Ever think of drinking your corn water? Yes, the water you have boiled your corn in? How much good do we toss out? For those who have marked corn off your list so are not apt to have corn silk you may want to know some new found facts. Yes it is like the egg all over again. Corn has been taking a bad rap for diabetes which is now proven to be silliness with the very minute amount of sugar in corn versus all the many benefits. For those too who do not know how to fix the perfect ear of corn for eating; you simply put the ears in boiling water, leave two minutes at most and remove. Perfect! I usually just have the one ear so I spin it around with a fork or knife in boiling water a few times to make sure it is heated through and take it out. Always juicy and sweet. I then add my silk from that one ear (recipes I have seen call for a handful) turn off the water and let it seep until I finish my dinner (most say 10 minutes). Since it is a cooling process I can't see that it matters. You will want to add any sweetener or additional ingredients before cooling too. I sometimes add a tea and since this seems a special event I make it a calming chamomile with a tiny bit of raw honey. I put them in jars with lids and it always makes three plus pint jars doing me three days.
Corn Silk and Shucks
A single strand of silk does not make a thread, nor a single tree a forest.— Unknown
Little Known Fact
Every strand of corn silk comes from a kernel of the corn! The purpose of the corn silk is to catch the pollen and can be used fresh or dried.Used to treat infection in urinary and genital system such as prostatitis, urethritis, and cystitus. Bed wetting (should be used a few hours before bedtime) and irritation of the bladder are other uses and is said to reduce kidney stones.

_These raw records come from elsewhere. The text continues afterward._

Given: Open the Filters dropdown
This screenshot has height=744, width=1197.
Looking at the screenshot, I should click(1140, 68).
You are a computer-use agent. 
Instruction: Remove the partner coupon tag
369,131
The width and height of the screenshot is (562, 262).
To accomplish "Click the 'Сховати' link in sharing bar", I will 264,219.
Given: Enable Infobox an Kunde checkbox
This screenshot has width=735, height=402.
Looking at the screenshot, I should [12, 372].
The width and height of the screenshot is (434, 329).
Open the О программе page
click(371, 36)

For children as a method of treating enuresis (bed wetting) it is also a good substitute to antibiotics when treating a urinary infection resulting from bacteria. This is a great natural alternative to antibiotics which should have guarded use as we all know today to not become immune to the benefits we need from antibiotics. Corn silk also helps treat inflammation in the bladder and is usually taken in tea up to three times daily. Corn silk tinctures are an alternative 3 to 6 ml of tincture taken three times daily. According to the PhytoMed Health Group, there are additional benefits including the treatment of obesity, disorders of the prostate, carpel tunnel syndrome, boils from the skin and PMS.

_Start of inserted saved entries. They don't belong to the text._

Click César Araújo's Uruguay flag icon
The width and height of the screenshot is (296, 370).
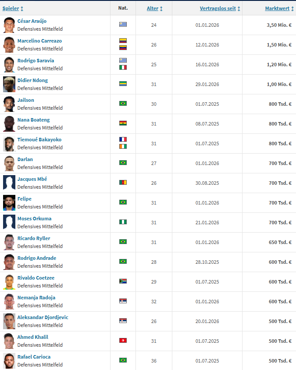pyautogui.click(x=123, y=25)
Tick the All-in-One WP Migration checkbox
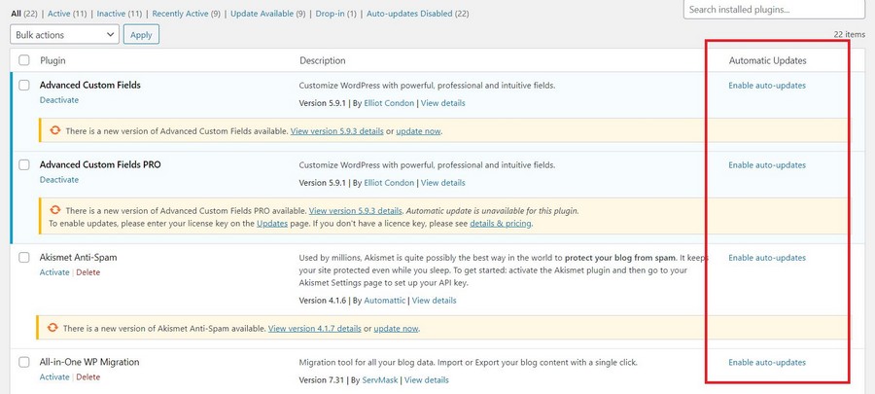The height and width of the screenshot is (394, 875). pos(25,363)
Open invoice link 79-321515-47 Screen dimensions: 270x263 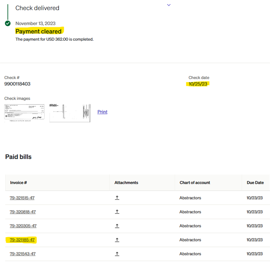coord(23,198)
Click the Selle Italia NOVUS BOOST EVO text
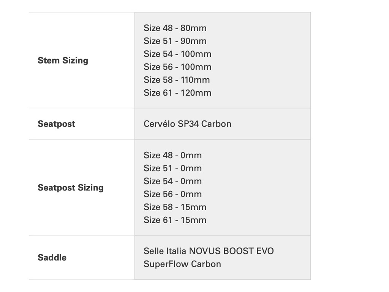This screenshot has height=292, width=389. pyautogui.click(x=209, y=251)
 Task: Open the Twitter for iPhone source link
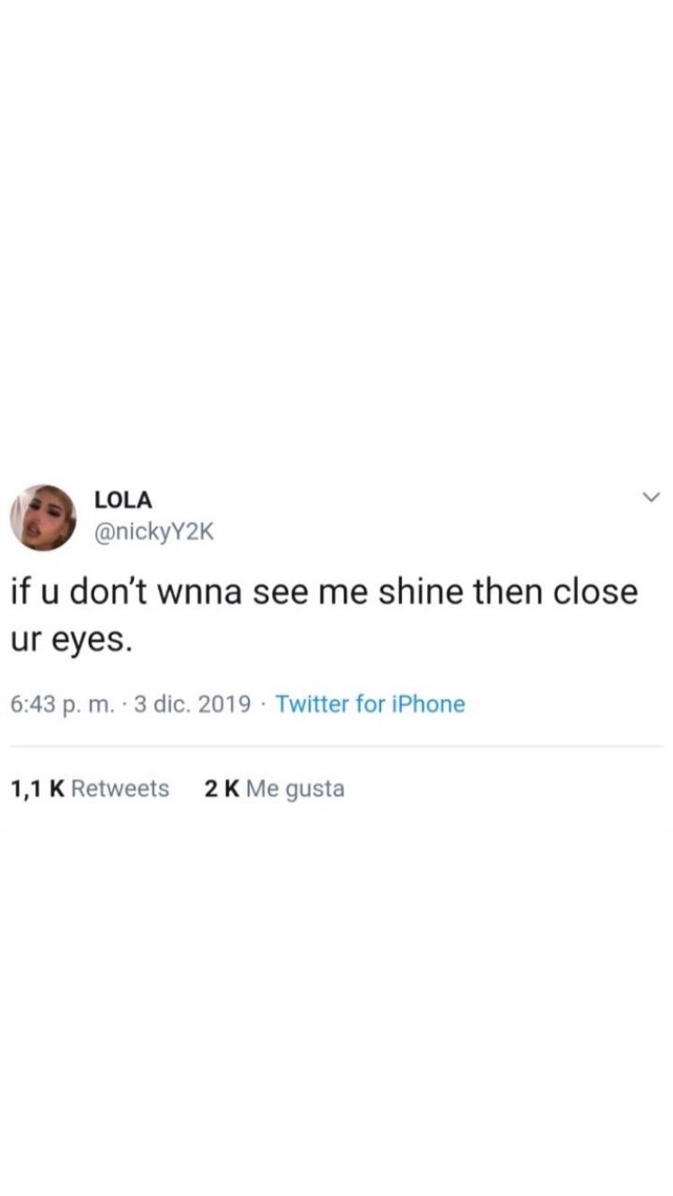click(x=370, y=704)
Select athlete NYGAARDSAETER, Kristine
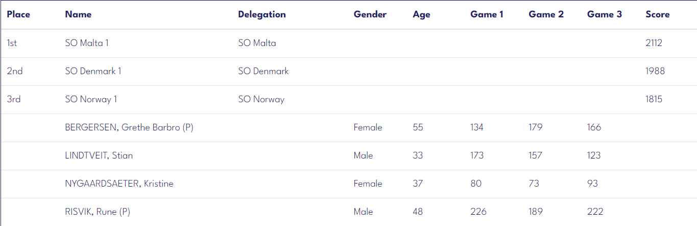Image resolution: width=697 pixels, height=226 pixels. 119,184
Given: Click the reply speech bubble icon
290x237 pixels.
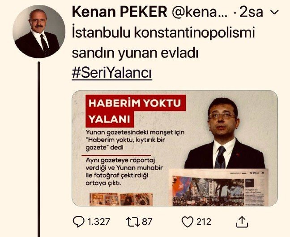Looking at the screenshot, I should point(79,222).
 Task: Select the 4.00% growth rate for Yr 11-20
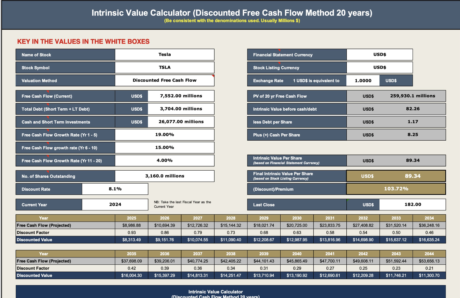165,161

Some recipes call for boiling 10 to 15 minutes some for steeping 10 to 15 minutes. To many of us corn silk is so new and I think we will just have to try our own samples to see how they work for us. I personally go for the steep as with all teas. I think a hard boil may kill many of the benefits.

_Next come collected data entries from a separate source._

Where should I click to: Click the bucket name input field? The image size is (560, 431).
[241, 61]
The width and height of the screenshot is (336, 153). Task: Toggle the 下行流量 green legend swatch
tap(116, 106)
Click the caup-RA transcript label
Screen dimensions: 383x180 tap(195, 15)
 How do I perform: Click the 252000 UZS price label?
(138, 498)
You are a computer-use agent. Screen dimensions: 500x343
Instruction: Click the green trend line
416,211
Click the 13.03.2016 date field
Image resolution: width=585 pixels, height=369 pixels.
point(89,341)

Many of the doses call for tea three times a day, so if you are working on a cure or cause you may want to make more and since most people make more than one ear of corn you will want to add more silk in more water to make some up for a day or two. If you don't like using the corn water then I understand and you can make it with just silk. I just figure if the corn and silk is good then no doubt the cob is too and my cat likes them and since there is so little butter I am sure I get it all it must be something nutritious since she is so picky and a great 17 years old. Really I do judge things like that. Animals know by instinct and she will drink the tea water too.
We should all know by now from the dry weather the price of corn will probably soon skyrocket so you may want to put you some silk back. (It is still early enough to plant some corn!) I keep the dark silk separate from the light and keep in tightly capped jars and I also zip lock both kinds and freeze it. Just in a few weeks I have a lasting supply but you may want to quickly start on that. I do not rinse or wet the silk in jars or frozen and even that I have had for many weeks looks pretty much as it did when I saved it. It will go in boiling water so I see no need to worry about rinsing or washing.
Can you imagine how much silk it thrown away by grocery stores?
* Corn silk has not been evaluated by the Food and Drug Administration to diagnose, treat, cure, or prevent any disease.